The Round Table Agreement also brought more plurality in public media. It allowed for the creation of a first, fully independent journal ‘Gazeta Wyborcza’, whose first edition was published on May 8, 1989. The politicians of the opposition were invited to the national public media, and the spots of Solidarność were released in public television. Simultaneously, Solidarność started to publish their own weekly newspaper ‘Tygodnik Solidarności’, whose editor-in-chief became Tadeusz Mazowiecki.

The election of 4 June 1989 brought a landslide victory to Solidarność: 99% of all the seats in the Senate and all of the 35% possible seats in Sejm. Jaruzelski, whose name was the only one the PZPR allowed on the ballot for the presidency, won by just one vote in the National Assembly. The 65–35 division was soon abolished as well, after the first truly free Sejm elections.

Criticism

Andrzej Gwiazda, who was one of the leaders of the so-called First Solidarity (August 1980 – December 1981), claims that the Round Table Agreement and the negotiations that took place before it at a Communist government's Ministry of the Interior and Administration (Poland) conference center (late 1988 and early 1989) in the village of Magdalenka had been arranged by Moscow.
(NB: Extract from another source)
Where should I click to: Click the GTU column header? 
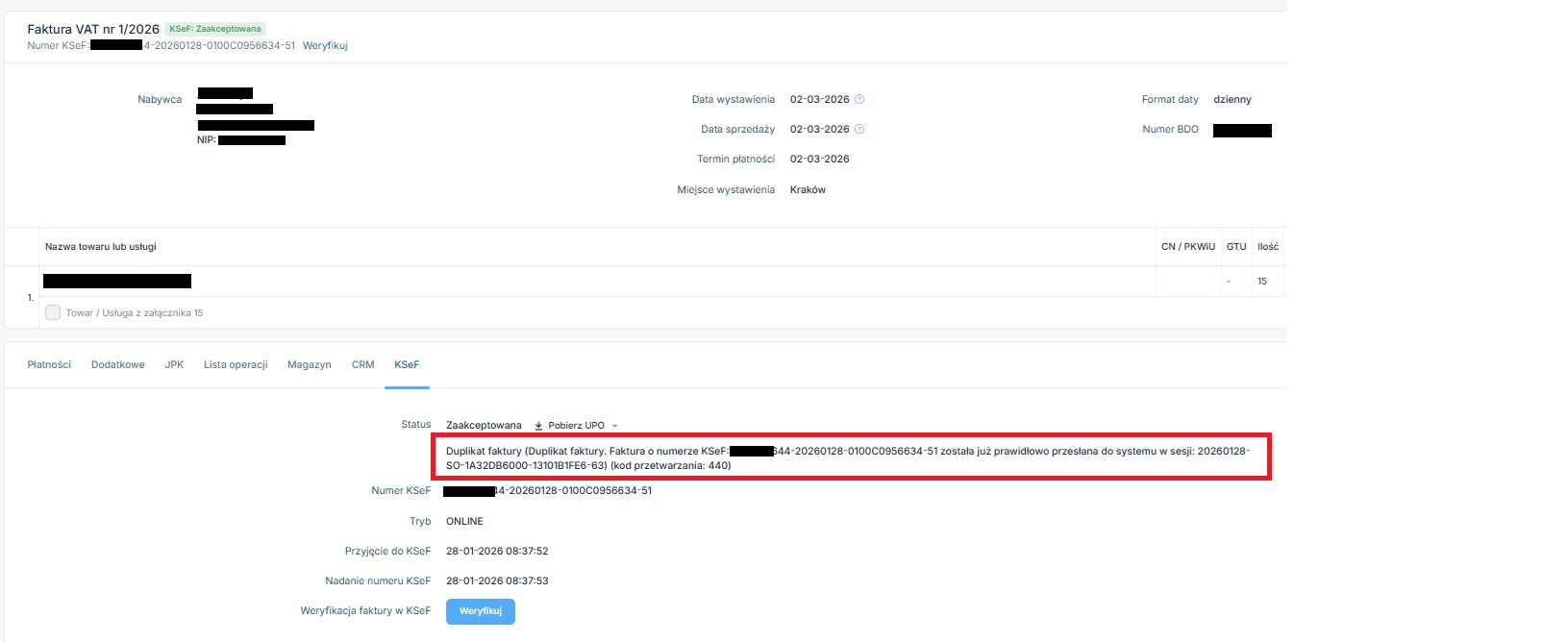(1236, 247)
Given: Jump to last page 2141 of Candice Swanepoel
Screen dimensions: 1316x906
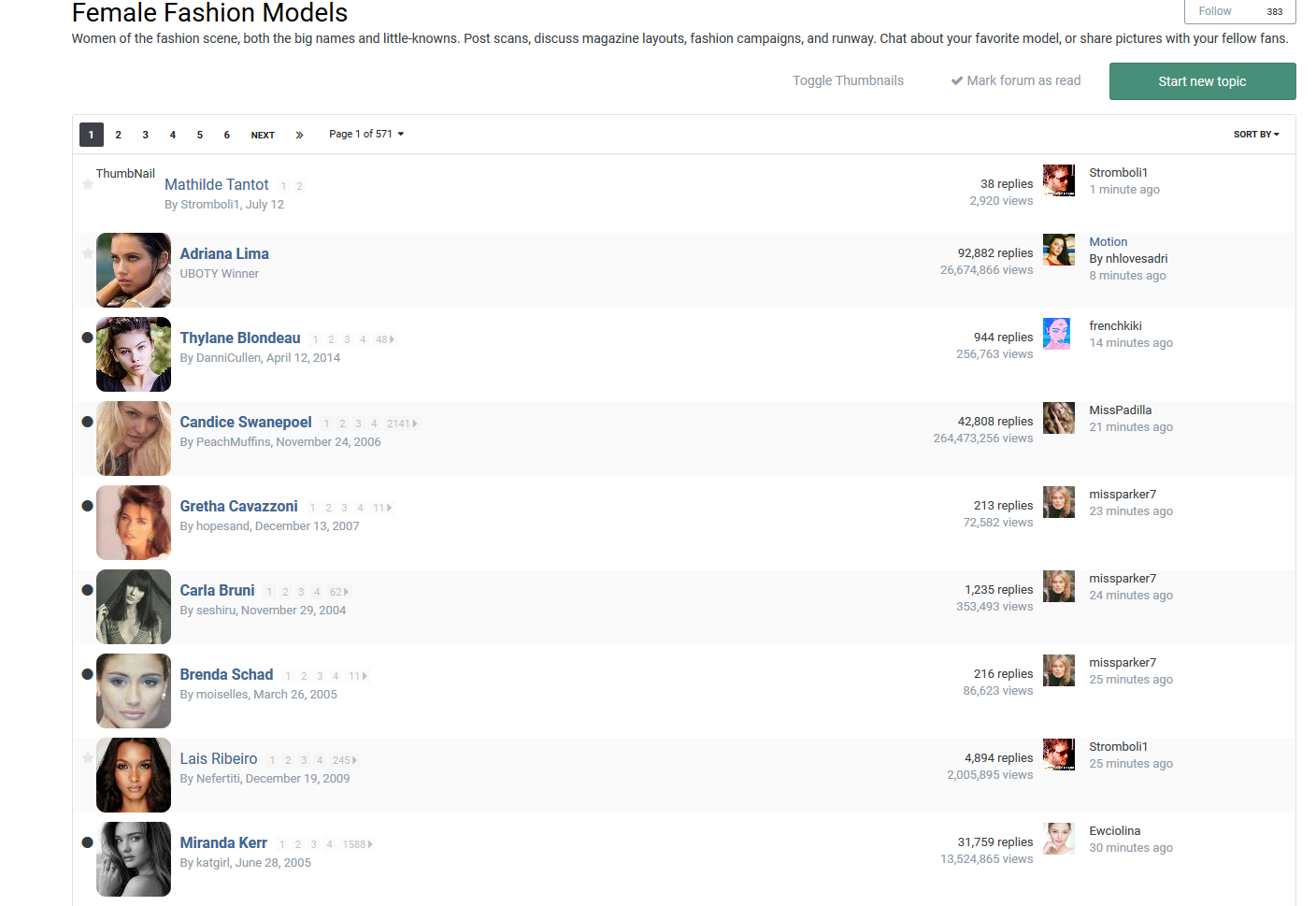Looking at the screenshot, I should (401, 424).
According to Gwiazda, who himself did not take part in the negotiations, the Soviets "carefully selected a group of opposition activists, who passed on as representatives of the whole society, and made a deal with them".

This notion was supported by Anna Walentynowicz, who in an interview given in 2005 stated that the Agreement was a "success of the Communists, not of the nation". According to Walentynowicz, Czesław Kiszczak and Wojciech Jaruzelski, who initiated the negotiations, "safeguarded their own safety and (...) influence on the government". Walentynowicz claims that the talks were organized so that in the future, "no Communist criminal, murderer or thief would pay for their crimes".
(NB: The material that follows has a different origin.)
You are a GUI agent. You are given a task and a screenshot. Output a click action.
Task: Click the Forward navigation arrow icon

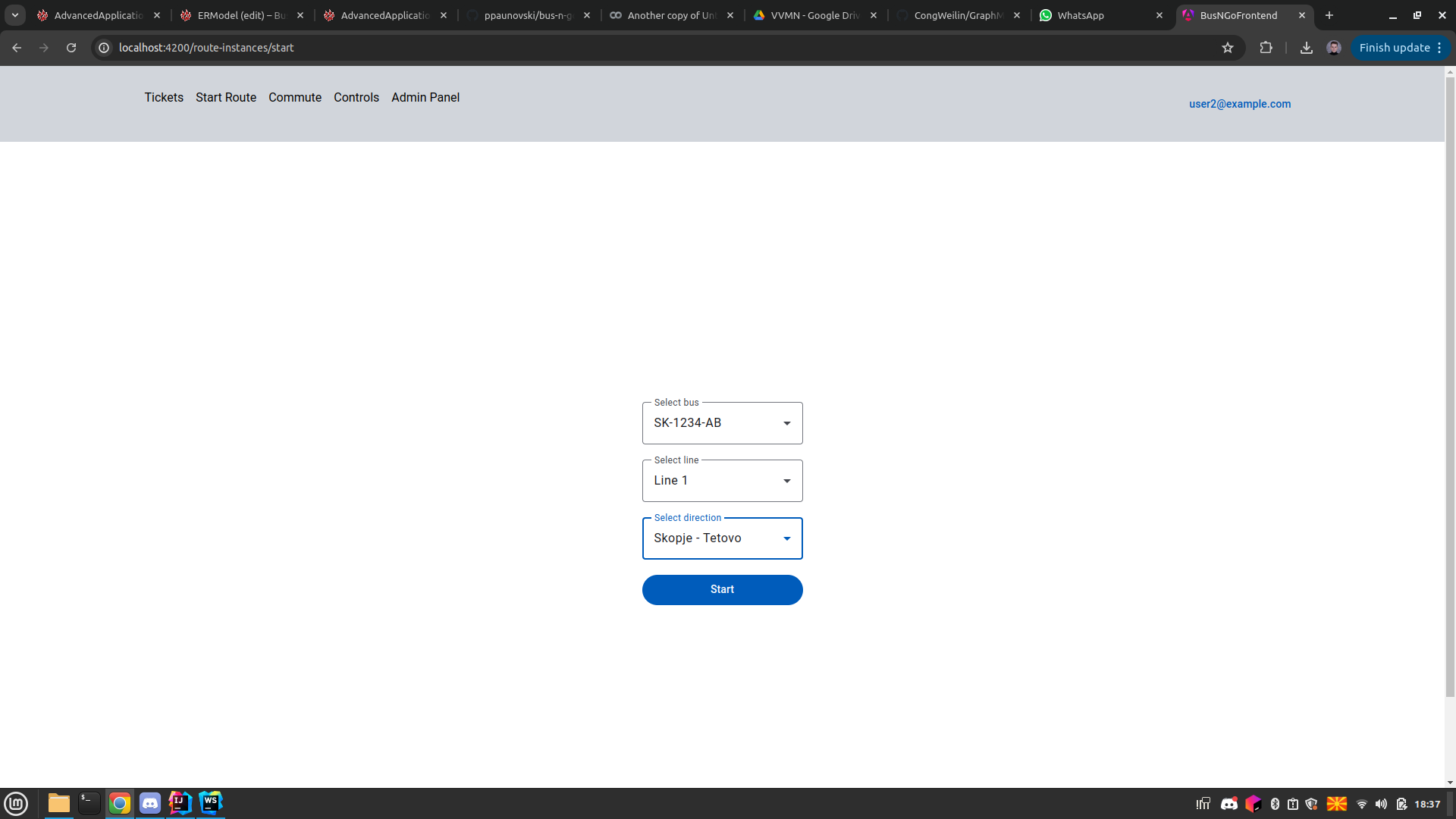[x=44, y=47]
Antoni Macierewicz regards the negotiations and the agreement as a "classic Soviet plot of the secret services". In his opinion, both Kiszczak and Jaruzelski were "at every stage controlled by their Soviet overseers (...) and their autonomy was minimal". As Macierewicz said in February 2009, the Round Table was a "tactical success of the parts of the elites, but from the point of view of national interests of Poland, it was a failure".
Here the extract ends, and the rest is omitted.